Copy each of the following items word for word, keeping every line unchanged.

* Information shown:
** BEGIN **
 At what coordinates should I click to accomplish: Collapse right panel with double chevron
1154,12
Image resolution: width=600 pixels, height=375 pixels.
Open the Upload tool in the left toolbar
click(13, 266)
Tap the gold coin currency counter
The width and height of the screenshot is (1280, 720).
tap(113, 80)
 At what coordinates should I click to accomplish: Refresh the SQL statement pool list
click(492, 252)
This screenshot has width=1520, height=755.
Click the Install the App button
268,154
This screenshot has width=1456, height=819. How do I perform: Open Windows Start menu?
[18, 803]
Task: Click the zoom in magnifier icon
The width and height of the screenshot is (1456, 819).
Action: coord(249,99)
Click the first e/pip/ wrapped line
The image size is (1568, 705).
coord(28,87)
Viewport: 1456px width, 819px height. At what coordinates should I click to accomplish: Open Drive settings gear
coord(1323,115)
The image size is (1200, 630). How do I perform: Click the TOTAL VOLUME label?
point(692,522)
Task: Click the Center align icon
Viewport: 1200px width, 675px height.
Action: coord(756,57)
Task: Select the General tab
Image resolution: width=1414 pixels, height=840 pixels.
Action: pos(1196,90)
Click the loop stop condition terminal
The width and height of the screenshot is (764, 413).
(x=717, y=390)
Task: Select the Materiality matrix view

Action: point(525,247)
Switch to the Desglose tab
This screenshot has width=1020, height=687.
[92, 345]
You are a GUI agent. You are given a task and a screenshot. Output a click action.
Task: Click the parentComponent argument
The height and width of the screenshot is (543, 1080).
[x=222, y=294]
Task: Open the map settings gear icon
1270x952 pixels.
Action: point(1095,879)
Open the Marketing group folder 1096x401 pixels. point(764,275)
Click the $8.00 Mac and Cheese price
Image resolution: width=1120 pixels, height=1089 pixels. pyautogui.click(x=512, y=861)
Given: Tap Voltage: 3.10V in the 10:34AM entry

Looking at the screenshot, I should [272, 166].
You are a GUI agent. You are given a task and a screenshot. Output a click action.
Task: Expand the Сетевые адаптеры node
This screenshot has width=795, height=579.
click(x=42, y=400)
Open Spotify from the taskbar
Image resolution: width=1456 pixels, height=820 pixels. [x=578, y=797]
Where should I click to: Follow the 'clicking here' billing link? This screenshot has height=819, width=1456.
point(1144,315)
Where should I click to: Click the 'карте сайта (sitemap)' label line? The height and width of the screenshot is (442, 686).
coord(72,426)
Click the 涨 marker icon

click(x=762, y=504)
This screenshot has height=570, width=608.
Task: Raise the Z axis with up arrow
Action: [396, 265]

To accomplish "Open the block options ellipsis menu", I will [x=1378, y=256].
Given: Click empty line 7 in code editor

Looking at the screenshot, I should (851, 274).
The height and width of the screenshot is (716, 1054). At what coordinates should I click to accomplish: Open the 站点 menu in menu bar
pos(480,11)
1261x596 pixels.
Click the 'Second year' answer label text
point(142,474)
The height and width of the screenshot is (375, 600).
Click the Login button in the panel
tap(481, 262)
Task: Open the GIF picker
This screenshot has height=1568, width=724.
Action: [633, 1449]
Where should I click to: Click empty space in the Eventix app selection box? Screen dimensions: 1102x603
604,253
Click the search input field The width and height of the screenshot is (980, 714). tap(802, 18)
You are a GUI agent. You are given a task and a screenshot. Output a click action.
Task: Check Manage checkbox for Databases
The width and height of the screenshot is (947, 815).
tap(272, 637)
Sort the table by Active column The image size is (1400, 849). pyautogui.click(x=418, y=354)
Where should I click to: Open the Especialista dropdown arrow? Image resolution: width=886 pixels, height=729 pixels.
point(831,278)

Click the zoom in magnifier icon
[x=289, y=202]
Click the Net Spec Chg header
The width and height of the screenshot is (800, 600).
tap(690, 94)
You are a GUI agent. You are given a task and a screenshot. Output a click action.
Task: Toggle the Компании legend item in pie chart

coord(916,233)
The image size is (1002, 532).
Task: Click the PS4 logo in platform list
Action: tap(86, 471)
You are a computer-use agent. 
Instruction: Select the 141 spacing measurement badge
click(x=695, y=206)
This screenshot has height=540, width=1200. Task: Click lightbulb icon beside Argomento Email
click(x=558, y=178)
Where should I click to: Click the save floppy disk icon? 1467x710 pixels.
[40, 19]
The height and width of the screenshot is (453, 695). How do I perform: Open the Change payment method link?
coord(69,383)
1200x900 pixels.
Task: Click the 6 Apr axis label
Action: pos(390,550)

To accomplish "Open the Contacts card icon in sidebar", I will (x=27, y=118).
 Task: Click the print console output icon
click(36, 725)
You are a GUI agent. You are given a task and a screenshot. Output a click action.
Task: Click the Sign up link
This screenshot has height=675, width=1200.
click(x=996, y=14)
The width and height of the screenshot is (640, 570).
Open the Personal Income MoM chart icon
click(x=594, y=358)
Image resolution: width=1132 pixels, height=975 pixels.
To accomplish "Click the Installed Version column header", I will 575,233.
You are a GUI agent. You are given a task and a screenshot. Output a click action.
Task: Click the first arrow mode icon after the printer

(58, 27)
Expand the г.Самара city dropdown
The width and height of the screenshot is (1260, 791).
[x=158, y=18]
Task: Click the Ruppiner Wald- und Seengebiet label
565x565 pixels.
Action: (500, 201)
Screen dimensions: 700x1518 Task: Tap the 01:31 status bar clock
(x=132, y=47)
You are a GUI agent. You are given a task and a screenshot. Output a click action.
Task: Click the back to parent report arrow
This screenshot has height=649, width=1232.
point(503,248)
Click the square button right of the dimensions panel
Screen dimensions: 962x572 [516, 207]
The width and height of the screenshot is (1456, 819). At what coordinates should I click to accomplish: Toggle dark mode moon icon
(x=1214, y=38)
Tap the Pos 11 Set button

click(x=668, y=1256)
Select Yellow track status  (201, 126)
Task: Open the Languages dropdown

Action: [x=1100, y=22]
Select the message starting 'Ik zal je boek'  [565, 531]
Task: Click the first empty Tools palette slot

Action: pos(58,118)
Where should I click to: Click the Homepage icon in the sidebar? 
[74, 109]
** END **
* Expected answer:
 At what coordinates should I click to accomplish: Collapse right panel with double chevron
1154,12
Image resolution: width=600 pixels, height=375 pixels.
Open the Upload tool in the left toolbar
click(13, 266)
Tap the gold coin currency counter
The width and height of the screenshot is (1280, 720).
tap(113, 80)
 At what coordinates should I click to accomplish: Refresh the SQL statement pool list
click(492, 252)
This screenshot has width=1520, height=755.
Click the Install the App button
268,154
This screenshot has width=1456, height=819. How do I perform: Open Windows Start menu?
[18, 803]
Task: Click the zoom in magnifier icon
The width and height of the screenshot is (1456, 819).
Action: coord(249,99)
Click the first e/pip/ wrapped line
The image size is (1568, 705).
coord(28,87)
Viewport: 1456px width, 819px height. At what coordinates should I click to accomplish: Open Drive settings gear
coord(1323,115)
The image size is (1200, 630). How do I perform: Click the TOTAL VOLUME label?
point(692,522)
Task: Click the Center align icon
Viewport: 1200px width, 675px height.
Action: coord(756,57)
Task: Select the General tab
Image resolution: width=1414 pixels, height=840 pixels.
Action: pos(1196,90)
Click the loop stop condition terminal
The width and height of the screenshot is (764, 413).
(x=717, y=390)
Task: Select the Materiality matrix view

Action: point(525,247)
Switch to the Desglose tab
This screenshot has width=1020, height=687.
[92, 345]
You are a GUI agent. You are given a task and a screenshot. Output a click action.
Task: Click the parentComponent argument
The height and width of the screenshot is (543, 1080).
[x=222, y=294]
Task: Open the map settings gear icon
1270x952 pixels.
Action: point(1095,879)
Open the Marketing group folder 1096x401 pixels. point(764,275)
Click the $8.00 Mac and Cheese price
Image resolution: width=1120 pixels, height=1089 pixels. pyautogui.click(x=512, y=861)
Given: Tap Voltage: 3.10V in the 10:34AM entry

Looking at the screenshot, I should [272, 166].
You are a GUI agent. You are given a task and a screenshot. Output a click action.
Task: Expand the Сетевые адаптеры node
This screenshot has width=795, height=579.
click(x=42, y=400)
Open Spotify from the taskbar
Image resolution: width=1456 pixels, height=820 pixels. [x=578, y=797]
Where should I click to: Follow the 'clicking here' billing link? This screenshot has height=819, width=1456.
point(1144,315)
Where should I click to: Click the 'карте сайта (sitemap)' label line? The height and width of the screenshot is (442, 686).
coord(72,426)
Click the 涨 marker icon

click(x=762, y=504)
This screenshot has height=570, width=608.
Task: Raise the Z axis with up arrow
Action: [396, 265]

To accomplish "Open the block options ellipsis menu", I will [x=1378, y=256].
Given: Click empty line 7 in code editor

Looking at the screenshot, I should (851, 274).
The height and width of the screenshot is (716, 1054). At what coordinates should I click to accomplish: Open the 站点 menu in menu bar
pos(480,11)
1261x596 pixels.
Click the 'Second year' answer label text
point(142,474)
The height and width of the screenshot is (375, 600).
Click the Login button in the panel
tap(481, 262)
Task: Open the GIF picker
This screenshot has height=1568, width=724.
Action: [633, 1449]
Where should I click to: Click empty space in the Eventix app selection box? Screen dimensions: 1102x603
604,253
Click the search input field The width and height of the screenshot is (980, 714). tap(802, 18)
You are a GUI agent. You are given a task and a screenshot. Output a click action.
Task: Check Manage checkbox for Databases
The width and height of the screenshot is (947, 815).
tap(272, 637)
Sort the table by Active column The image size is (1400, 849). pyautogui.click(x=418, y=354)
Where should I click to: Open the Especialista dropdown arrow? Image resolution: width=886 pixels, height=729 pixels.
point(831,278)

Click the zoom in magnifier icon
[x=289, y=202]
Click the Net Spec Chg header
The width and height of the screenshot is (800, 600).
tap(690, 94)
You are a GUI agent. You are given a task and a screenshot. Output a click action.
Task: Toggle the Компании legend item in pie chart

coord(916,233)
The image size is (1002, 532).
Task: Click the PS4 logo in platform list
Action: tap(86, 471)
You are a computer-use agent. 
Instruction: Select the 141 spacing measurement badge
click(x=695, y=206)
This screenshot has height=540, width=1200. Task: Click lightbulb icon beside Argomento Email
click(x=558, y=178)
Where should I click to: Click the save floppy disk icon? 1467x710 pixels.
[40, 19]
The height and width of the screenshot is (453, 695). How do I perform: Open the Change payment method link?
coord(69,383)
1200x900 pixels.
Task: Click the 6 Apr axis label
Action: pos(390,550)

To accomplish "Open the Contacts card icon in sidebar", I will (x=27, y=118).
 Task: Click the print console output icon
click(36, 725)
You are a GUI agent. You are given a task and a screenshot. Output a click action.
Task: Click the Sign up link
This screenshot has height=675, width=1200.
click(x=996, y=14)
The width and height of the screenshot is (640, 570).
Open the Personal Income MoM chart icon
click(x=594, y=358)
Image resolution: width=1132 pixels, height=975 pixels.
To accomplish "Click the Installed Version column header", I will 575,233.
You are a GUI agent. You are given a task and a screenshot. Output a click action.
Task: Click the first arrow mode icon after the printer

(58, 27)
Expand the г.Самара city dropdown
The width and height of the screenshot is (1260, 791).
[x=158, y=18]
Task: Click the Ruppiner Wald- und Seengebiet label
565x565 pixels.
Action: (500, 201)
Screen dimensions: 700x1518 Task: Tap the 01:31 status bar clock
(x=132, y=47)
You are a GUI agent. You are given a task and a screenshot. Output a click action.
Task: Click the back to parent report arrow
This screenshot has height=649, width=1232.
point(503,248)
Click the square button right of the dimensions panel
Screen dimensions: 962x572 [516, 207]
The width and height of the screenshot is (1456, 819). At what coordinates should I click to accomplish: Toggle dark mode moon icon
(x=1214, y=38)
Tap the Pos 11 Set button

click(x=668, y=1256)
Select Yellow track status  (201, 126)
Task: Open the Languages dropdown

Action: [x=1100, y=22]
Select the message starting 'Ik zal je boek'  [565, 531]
Task: Click the first empty Tools palette slot

Action: pos(58,118)
Where should I click to: Click the Homepage icon in the sidebar? 
[74, 109]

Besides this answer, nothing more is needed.